## BEGIN STORED ROWS
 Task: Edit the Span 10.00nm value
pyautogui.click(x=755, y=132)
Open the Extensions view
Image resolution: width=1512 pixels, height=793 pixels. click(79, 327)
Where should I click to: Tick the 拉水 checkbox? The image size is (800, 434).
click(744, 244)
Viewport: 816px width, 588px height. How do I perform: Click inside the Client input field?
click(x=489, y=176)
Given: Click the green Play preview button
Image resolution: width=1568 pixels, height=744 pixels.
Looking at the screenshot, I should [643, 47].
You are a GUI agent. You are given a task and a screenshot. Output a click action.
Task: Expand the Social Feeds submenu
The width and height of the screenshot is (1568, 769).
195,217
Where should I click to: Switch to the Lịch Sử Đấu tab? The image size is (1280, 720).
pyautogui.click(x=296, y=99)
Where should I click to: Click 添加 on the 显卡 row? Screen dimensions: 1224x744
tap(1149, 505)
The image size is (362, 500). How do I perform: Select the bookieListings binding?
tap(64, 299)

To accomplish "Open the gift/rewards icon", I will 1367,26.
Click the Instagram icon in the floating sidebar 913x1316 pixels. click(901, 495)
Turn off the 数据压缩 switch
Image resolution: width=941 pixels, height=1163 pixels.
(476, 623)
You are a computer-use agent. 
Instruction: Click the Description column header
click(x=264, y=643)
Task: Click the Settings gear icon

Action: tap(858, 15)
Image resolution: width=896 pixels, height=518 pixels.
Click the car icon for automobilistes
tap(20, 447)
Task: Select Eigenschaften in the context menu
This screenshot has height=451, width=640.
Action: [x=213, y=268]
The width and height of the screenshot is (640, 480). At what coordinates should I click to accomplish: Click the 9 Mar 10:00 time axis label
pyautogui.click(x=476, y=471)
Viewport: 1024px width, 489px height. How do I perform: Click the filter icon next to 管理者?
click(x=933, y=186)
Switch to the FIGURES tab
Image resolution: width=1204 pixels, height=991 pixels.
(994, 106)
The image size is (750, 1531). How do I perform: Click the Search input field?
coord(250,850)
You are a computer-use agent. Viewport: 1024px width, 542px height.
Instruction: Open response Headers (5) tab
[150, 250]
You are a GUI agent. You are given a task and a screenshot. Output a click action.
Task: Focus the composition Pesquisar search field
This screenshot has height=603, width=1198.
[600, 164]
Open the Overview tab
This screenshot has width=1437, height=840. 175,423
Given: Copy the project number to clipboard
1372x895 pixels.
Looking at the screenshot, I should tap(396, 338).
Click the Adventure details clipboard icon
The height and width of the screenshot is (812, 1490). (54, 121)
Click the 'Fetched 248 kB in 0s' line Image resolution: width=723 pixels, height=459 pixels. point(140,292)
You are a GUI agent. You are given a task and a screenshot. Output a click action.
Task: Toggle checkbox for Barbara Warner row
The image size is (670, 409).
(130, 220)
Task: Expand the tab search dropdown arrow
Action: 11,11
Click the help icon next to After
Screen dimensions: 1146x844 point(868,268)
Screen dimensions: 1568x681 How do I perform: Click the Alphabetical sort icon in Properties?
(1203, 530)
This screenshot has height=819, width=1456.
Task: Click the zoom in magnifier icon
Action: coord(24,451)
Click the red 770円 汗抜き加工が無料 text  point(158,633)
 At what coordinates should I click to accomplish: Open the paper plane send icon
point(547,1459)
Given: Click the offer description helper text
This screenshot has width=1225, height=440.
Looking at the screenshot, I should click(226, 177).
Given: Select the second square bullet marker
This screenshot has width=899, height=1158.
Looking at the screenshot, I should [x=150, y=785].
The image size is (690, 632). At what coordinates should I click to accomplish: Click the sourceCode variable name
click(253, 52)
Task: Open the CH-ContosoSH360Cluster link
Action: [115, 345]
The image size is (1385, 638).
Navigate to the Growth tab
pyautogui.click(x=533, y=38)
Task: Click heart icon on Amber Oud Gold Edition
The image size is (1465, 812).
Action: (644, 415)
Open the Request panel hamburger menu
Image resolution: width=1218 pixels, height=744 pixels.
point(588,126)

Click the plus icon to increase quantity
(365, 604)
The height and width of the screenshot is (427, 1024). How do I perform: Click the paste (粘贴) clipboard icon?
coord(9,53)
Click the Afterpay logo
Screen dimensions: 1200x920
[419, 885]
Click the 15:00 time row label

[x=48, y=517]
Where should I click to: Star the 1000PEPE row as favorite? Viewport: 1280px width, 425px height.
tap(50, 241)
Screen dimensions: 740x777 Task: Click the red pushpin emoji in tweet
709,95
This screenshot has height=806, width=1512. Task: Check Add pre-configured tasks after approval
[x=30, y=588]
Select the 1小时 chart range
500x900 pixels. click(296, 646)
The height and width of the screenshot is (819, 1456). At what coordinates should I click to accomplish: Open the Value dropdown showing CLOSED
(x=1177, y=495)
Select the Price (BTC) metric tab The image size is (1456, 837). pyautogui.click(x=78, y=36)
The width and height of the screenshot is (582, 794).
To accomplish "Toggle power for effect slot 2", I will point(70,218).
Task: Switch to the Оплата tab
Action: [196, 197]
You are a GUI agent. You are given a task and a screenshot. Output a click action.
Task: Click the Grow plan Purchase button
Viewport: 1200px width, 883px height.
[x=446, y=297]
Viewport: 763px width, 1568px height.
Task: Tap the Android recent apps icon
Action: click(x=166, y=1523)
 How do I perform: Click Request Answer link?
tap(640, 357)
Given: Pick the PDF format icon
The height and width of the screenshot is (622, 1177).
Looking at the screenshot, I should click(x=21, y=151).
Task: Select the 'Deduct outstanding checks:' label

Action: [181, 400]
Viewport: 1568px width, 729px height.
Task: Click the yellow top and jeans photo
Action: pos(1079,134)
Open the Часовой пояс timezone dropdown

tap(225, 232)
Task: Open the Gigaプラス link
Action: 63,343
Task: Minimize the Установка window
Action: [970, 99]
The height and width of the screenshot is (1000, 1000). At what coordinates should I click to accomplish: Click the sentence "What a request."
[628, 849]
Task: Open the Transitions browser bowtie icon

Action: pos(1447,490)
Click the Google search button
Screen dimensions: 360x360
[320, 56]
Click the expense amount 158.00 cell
## END STORED ROWS
# STATED GOAL
Print the records exactly as they appear, beginning at the line that contains "The height and width of the screenshot is (819, 1456)." and continuing through the end of the records.

# SOLUTION FOR THIS PROBLEM
The height and width of the screenshot is (819, 1456). At what coordinates should I click to accomplish: Open the Value dropdown showing CLOSED
(x=1177, y=495)
Select the Price (BTC) metric tab The image size is (1456, 837). pyautogui.click(x=78, y=36)
The width and height of the screenshot is (582, 794).
To accomplish "Toggle power for effect slot 2", I will point(70,218).
Task: Switch to the Оплата tab
Action: [196, 197]
You are a GUI agent. You are given a task and a screenshot. Output a click action.
Task: Click the Grow plan Purchase button
Viewport: 1200px width, 883px height.
[x=446, y=297]
Viewport: 763px width, 1568px height.
Task: Tap the Android recent apps icon
Action: click(x=166, y=1523)
 How do I perform: Click Request Answer link?
tap(640, 357)
Given: Pick the PDF format icon
The height and width of the screenshot is (622, 1177).
Looking at the screenshot, I should click(x=21, y=151).
Task: Select the 'Deduct outstanding checks:' label

Action: [181, 400]
Viewport: 1568px width, 729px height.
Task: Click the yellow top and jeans photo
Action: pos(1079,134)
Open the Часовой пояс timezone dropdown

tap(225, 232)
Task: Open the Gigaプラス link
Action: 63,343
Task: Minimize the Установка window
Action: [970, 99]
The height and width of the screenshot is (1000, 1000). At what coordinates should I click to accomplish: Click the sentence "What a request."
[628, 849]
Task: Open the Transitions browser bowtie icon

Action: pos(1447,490)
Click the Google search button
Screen dimensions: 360x360
[320, 56]
Click the expense amount 158.00 cell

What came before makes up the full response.